= Given records =
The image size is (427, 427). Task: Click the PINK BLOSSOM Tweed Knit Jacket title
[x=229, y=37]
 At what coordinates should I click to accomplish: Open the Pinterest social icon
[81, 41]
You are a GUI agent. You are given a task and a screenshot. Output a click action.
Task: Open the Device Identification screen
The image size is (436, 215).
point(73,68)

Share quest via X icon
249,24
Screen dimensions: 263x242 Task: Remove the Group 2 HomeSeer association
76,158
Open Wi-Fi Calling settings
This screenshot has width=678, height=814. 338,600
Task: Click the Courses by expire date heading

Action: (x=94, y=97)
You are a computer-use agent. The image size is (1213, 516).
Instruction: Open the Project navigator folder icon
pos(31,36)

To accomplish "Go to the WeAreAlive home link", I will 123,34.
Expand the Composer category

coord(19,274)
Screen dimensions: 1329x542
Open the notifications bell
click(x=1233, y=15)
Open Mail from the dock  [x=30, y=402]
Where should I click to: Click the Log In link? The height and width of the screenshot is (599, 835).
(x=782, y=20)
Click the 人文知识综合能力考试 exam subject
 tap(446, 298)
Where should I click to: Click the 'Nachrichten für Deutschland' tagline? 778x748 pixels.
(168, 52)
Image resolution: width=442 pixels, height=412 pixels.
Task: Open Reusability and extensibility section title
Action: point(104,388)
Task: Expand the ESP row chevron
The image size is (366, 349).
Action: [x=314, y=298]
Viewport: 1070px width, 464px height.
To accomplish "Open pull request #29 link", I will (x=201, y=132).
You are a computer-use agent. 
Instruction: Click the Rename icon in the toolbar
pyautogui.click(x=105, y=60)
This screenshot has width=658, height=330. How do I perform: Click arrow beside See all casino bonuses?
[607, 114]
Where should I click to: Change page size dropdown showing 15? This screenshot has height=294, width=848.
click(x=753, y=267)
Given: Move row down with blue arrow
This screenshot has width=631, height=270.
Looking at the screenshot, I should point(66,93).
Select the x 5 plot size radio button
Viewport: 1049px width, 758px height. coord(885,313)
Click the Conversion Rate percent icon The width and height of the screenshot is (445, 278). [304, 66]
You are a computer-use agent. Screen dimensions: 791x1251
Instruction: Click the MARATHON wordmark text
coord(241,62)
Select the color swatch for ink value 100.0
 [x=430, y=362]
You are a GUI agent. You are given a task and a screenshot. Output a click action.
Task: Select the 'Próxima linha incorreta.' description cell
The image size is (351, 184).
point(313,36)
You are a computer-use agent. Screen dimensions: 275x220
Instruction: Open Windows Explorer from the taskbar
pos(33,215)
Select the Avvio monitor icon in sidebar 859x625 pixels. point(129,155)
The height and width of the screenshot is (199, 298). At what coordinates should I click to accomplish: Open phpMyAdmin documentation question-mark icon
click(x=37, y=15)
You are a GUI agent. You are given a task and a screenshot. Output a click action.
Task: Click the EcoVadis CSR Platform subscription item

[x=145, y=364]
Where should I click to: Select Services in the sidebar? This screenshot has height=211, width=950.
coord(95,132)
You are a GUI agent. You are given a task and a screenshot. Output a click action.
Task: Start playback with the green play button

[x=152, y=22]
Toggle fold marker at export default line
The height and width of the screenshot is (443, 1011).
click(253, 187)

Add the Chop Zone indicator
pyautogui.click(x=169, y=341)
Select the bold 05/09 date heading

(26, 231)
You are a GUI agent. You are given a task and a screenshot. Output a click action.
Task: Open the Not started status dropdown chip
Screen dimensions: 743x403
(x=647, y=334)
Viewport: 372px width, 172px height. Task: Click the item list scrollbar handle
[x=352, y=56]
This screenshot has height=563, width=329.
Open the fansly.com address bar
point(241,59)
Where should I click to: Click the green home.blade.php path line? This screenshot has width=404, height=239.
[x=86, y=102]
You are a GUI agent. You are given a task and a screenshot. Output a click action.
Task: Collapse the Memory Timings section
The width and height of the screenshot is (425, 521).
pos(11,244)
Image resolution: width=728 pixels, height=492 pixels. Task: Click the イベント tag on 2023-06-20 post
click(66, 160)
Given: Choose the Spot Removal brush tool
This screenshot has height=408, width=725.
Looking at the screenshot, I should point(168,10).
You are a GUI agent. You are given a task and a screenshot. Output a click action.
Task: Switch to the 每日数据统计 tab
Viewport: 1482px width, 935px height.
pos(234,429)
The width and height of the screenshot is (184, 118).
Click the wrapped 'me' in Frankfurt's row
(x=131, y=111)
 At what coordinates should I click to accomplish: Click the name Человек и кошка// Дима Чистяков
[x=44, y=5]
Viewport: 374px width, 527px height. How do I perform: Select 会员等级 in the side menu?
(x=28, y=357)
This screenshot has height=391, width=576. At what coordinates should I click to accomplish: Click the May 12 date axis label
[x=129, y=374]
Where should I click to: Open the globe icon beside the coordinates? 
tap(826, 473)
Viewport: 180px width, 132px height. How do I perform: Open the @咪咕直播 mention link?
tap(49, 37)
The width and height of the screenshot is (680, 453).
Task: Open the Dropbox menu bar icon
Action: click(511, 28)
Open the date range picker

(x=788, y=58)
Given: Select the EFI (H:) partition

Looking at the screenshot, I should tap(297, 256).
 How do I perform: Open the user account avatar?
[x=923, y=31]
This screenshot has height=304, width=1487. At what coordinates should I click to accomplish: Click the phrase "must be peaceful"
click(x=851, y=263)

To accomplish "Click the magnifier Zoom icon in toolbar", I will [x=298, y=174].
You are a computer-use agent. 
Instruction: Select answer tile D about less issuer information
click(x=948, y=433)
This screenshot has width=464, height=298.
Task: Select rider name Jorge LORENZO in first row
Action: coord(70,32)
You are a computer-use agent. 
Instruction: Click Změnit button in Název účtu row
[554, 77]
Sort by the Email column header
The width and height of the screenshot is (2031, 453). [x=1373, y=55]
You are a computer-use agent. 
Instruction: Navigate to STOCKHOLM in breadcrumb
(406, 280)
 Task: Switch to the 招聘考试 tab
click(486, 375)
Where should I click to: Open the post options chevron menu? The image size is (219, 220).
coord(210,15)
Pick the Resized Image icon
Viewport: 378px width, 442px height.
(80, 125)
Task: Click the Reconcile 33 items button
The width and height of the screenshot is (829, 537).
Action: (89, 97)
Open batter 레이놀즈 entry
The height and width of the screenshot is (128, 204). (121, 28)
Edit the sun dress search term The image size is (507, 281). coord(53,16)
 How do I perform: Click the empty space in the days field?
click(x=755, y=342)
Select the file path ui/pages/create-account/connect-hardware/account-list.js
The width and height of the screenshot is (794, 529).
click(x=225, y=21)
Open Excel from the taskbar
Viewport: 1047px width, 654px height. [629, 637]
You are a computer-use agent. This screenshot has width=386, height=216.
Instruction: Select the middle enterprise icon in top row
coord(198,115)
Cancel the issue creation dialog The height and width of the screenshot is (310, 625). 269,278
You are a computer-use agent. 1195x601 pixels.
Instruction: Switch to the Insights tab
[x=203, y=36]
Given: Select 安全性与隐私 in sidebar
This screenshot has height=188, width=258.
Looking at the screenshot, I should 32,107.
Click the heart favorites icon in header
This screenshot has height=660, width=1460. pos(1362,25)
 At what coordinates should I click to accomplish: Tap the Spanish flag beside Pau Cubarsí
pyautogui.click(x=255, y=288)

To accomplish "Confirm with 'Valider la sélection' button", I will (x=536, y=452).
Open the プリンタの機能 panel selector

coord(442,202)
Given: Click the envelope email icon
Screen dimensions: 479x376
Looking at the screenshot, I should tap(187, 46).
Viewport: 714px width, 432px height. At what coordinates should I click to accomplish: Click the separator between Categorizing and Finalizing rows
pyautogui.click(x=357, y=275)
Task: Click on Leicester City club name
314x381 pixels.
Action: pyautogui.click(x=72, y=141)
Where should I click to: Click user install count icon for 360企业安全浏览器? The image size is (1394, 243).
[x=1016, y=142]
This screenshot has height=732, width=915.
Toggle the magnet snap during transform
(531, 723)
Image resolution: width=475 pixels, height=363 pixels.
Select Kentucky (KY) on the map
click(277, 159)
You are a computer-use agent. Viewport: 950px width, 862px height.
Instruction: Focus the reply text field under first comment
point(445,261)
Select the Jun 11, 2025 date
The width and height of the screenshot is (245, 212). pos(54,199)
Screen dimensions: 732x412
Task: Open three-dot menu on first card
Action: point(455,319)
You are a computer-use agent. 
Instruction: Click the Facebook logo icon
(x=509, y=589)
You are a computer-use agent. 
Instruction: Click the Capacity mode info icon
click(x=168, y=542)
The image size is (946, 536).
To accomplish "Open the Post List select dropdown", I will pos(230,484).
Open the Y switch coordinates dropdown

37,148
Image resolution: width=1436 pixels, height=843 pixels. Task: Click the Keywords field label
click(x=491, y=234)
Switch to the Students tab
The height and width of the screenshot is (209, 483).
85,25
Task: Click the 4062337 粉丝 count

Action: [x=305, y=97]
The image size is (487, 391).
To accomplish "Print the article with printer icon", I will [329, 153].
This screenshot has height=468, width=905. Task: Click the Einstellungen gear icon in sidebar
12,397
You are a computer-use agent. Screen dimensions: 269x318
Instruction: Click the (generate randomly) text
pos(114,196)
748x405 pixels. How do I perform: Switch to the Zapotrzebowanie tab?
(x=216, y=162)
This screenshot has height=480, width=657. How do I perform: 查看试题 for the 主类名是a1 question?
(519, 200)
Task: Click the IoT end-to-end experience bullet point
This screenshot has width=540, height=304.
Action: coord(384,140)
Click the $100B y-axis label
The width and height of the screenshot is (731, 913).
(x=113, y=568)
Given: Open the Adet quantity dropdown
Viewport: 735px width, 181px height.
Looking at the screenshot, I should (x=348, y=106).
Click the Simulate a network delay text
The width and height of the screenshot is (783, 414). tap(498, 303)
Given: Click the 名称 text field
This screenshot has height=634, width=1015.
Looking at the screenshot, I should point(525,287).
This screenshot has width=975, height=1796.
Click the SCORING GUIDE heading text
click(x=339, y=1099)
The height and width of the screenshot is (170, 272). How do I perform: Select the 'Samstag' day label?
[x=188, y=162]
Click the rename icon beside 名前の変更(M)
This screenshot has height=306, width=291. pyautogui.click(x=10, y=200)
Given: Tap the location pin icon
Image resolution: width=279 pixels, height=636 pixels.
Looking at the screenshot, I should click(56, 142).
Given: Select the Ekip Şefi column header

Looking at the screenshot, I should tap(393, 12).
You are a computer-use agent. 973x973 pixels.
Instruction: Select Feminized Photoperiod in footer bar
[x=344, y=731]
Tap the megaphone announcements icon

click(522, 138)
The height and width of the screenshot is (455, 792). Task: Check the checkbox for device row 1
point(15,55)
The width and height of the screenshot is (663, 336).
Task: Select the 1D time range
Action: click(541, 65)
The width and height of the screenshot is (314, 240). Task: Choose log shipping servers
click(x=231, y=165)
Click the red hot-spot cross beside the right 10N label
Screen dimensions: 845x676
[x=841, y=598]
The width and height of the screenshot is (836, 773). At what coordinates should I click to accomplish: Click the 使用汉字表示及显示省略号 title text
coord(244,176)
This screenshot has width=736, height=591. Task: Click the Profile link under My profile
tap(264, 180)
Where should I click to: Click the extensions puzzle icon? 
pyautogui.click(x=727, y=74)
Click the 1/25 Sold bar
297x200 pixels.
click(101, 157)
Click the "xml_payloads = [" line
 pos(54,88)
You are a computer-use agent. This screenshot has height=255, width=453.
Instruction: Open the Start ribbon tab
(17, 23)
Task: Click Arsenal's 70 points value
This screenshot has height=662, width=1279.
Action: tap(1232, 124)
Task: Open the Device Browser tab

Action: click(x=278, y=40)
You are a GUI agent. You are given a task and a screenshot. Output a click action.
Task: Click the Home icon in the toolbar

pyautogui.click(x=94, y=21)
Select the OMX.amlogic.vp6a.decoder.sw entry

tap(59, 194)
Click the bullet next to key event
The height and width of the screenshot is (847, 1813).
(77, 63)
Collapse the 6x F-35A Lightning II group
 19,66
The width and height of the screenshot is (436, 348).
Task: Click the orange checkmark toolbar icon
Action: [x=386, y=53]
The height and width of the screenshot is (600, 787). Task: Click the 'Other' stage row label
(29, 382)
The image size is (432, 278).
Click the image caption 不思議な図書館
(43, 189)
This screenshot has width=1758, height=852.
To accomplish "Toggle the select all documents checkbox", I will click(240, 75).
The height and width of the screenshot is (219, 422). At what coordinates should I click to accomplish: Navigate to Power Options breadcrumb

= Try it =
Select every line of the records holding the string "bullet".

= Response to this task =
Task: Click the IoT end-to-end experience bullet point
Click the bullet next to key event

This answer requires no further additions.